Our AP teachers, as well as teachers of core courses related to our state testing, are scrambling right now to find ways for students to stay caught up in the face of 6 days of missed school due to the ice storm that hit a good chunk of New England. Unfortunately, we're now headed into the winter holiday, with no chance for the teachers to at least regroup a bit with their students.
Written by Christopher Dawson, Contributor

Our AP teachers, as well as teachers of core courses related to our state testing, are scrambling right now to find ways for students to stay caught up in the face of 6 days of missed school due to the ice storm that hit a good chunk of New England. Unfortunately, we're now headed into the winter holiday, with no chance for the teachers to at least regroup a bit with their students. While many teachers use blogs and email to stay in touch with students, this isn't yet a practice that happens regularly or on much more than a casual basis.

For many people in a business setting, it's completely natural to check in via email, VPN, or some other means. Kids are more than happy to check in with each other via MySpace or FaceBook. Some districts have built a culture around their student information systems, many of which incorporate student and teacher spaces, as well. However, the latter tend to be the exception, rather than the rule.

Here again, is the place for social media in schools. It takes time to make it natural and culturally acceptable for students and teachers to interact online in the way that adults do for business/social ventures or the way that kids do every day. However, the ease with which content can be posted, messages relayed, and discussions created in a Ning-style social network can really lend itself to keeping students and teachers connected.

Obviously, not every teacher will embrace this; yet if my AP Biology teacher could post readings and questions, students were inclined to check in regularly, and students were trained to post questions, thoughts, discussions, and answers, work could go on with some normalcy, regardless of disruptions.

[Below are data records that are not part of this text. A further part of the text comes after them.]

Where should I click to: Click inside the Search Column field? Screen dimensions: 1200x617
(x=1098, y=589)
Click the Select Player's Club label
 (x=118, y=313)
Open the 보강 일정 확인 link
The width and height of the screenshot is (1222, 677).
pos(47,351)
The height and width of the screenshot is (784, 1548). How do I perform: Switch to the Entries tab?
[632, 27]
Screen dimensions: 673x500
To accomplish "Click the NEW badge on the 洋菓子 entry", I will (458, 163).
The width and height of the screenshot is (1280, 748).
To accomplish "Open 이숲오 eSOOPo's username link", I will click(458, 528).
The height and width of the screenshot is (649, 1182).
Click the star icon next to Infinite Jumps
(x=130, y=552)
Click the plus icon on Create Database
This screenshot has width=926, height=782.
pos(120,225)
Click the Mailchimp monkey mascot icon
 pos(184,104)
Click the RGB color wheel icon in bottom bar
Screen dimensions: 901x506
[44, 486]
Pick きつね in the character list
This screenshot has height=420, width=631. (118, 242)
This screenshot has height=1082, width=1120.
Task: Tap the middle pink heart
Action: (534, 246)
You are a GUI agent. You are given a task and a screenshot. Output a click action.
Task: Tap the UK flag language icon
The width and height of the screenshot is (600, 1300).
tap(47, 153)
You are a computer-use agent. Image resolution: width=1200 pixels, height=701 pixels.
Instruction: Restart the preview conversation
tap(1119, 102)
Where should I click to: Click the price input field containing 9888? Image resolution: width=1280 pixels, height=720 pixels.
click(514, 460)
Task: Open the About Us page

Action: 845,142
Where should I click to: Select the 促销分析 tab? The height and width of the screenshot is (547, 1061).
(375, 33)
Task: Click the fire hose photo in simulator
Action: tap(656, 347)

Obviously, we can't replace classroom instruction. However, what better supplement is there than all of the wonderful social networking tools we have? Even Twitter makes it very easy to pose a question or suggest a reading, making class discussions accessible to students without computers (cell phones have become fairly ubiquitous). Ongoing discussion threads are easy to sort out in Twitter as well with # terms.

No school does not need to mean no learning; even on a normal night, we should be actively encouraging students to make use of the tools they have to continue collaborating with each other and with their instructors.